8) Comments are not integrated with RSS feeds. One of the best features of many blogs is the ability to reply to posts by posting comments. Many sites are noteworthy and popular because of their comments and not just the content of the blogs. The Dullest Blog in the World gets 100-400 comments for every painfully dull post. Comments in Scoble's blog have started movements both inside and outside Microsoft that will effect features in upcoming products. RSS feeds often link to the URL where comments can be found, but the actual comments are not part of the feed, and most sites don't even have an RSS feed for the comments. This means that you have to manually click on the comments link to open a new browser window to see if there are comments, and then revisit that web page to see if anybody replies to your comments. This should be automatic: Entries should show the number of comments, the comments' content, and optionally inform me when replies to my comments are posted. RSS Search engines should also be able to search the content of the comments.

9) Multiple Versions of RSS cause more confusion. There's several different versions of RSS, such as RSS 0.9, RSS 1.0, RSS 2.0, and RSS 3.0, all controlled by different groups and all claiming to be the standard.
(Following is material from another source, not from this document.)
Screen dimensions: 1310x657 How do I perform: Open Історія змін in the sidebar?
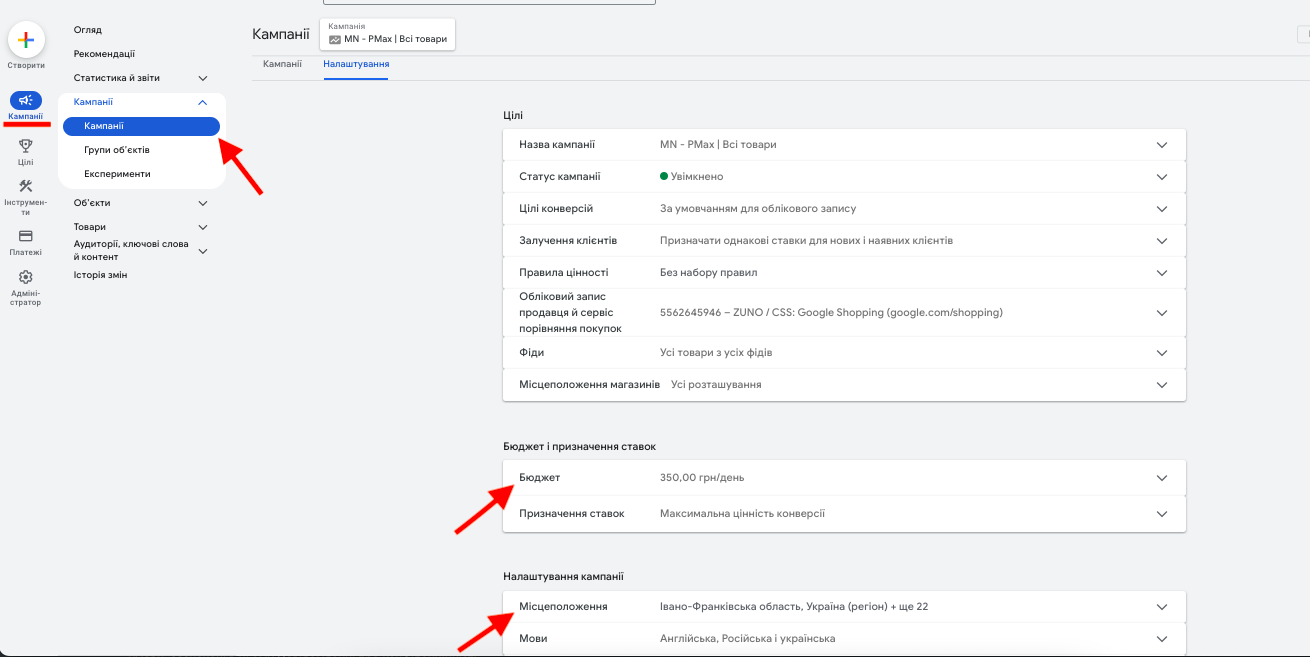(x=100, y=275)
RSS Readers must support all of these versions because many sites only support one of them. New features can be added to RSS 1.0 and 2.0 can by adding new XML namespaces, which means that anybody can add new features to RSS, but this does mean that any RSS Readers will support those new features.

10) RSS is Insecure. Lets say a site wants to charge for access to their RSS feed. RSS has no standard way for inputing a User Name and Password. Some RSS readers support HTTP Basic Authentication, but this is not a secure method because your password is sent as plain text. A few RSS readers support HTTPS, which is a start, but it is not good enough. Once somebody has access to the "secure" RSS file, that user can share the RSS file with anybody. If a site wants to charge for their RSS feed, there is no way to prevent subscribers from sharing the RSS feeds with other people because RSS does not have a standard for encryption, digital rights, or any other modern security features. I think this will hurt commercial uses for RSS.
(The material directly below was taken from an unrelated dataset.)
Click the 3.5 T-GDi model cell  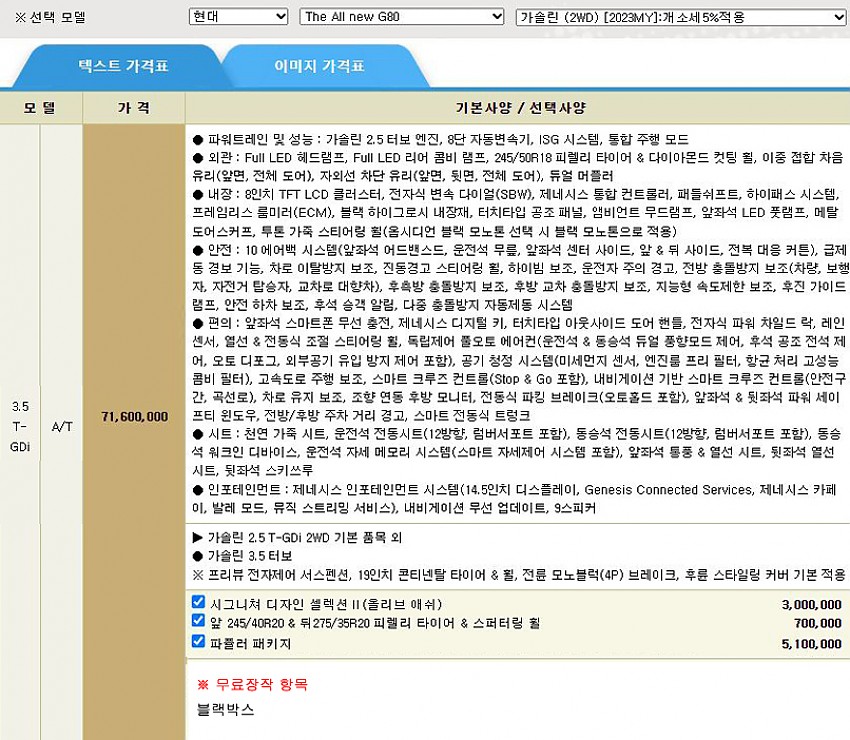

Again, I am I huge fan off RSS-style technology. This technology is the TiVo of the Web: I only see what I want to see. Every site I ready (except two stubborn ones) I only read via RSS, however I am usually up with the latest technology, and I think there is a ways to go before there is mainstream RSS acceptance and use.

intraVnews, the RSS reader I use and highly recommend, has reached 1.0 Final.

I like intraVnews over Newsgator because it downloads the news page along with the RSS content. This is helpful because many RSS feeds are truncated or just have the titles, and hardly any include formatting or images.

RSS explained for normal folk:

An RSS feed is an XML file that has the latest news, photos, comments, or whatever from any web site that supports it.

Here is a sample example RSS feed from this site: http://www.DylanGreene.com/rss.xml

If you look on the left side of this web page, you'll see an orange XML button. That is the link to my RSS feed. I also have feeds for the latest comments and photo captions.

The XML file is too confusing to read without a tool. The tool you use (the Web Browser of the RSS world) is called a RSS Reader or RSS Aggrigator. These tools download the RSS files that you have "subscribed" to and show you the items that are new or have changed. This is better than web browsing because the tool brings what is new to you, rather than you having to go to each of your bookmarks to see if something is updated. RSS also typically cuts out a lot of the fat from the web site, like ads, menus, and unnecessary graphics, only showing you the content.

If you use Outlook, tools like intraVnews and NewsGator are excellent choices for your RSS needs.

If you have any questions, post them here. I'll see when your comments are added because I've subscribed to my site's Comments RSS Feed - I don't need to come back to this page to find out if people have added new comments. RSS makes us more efficent.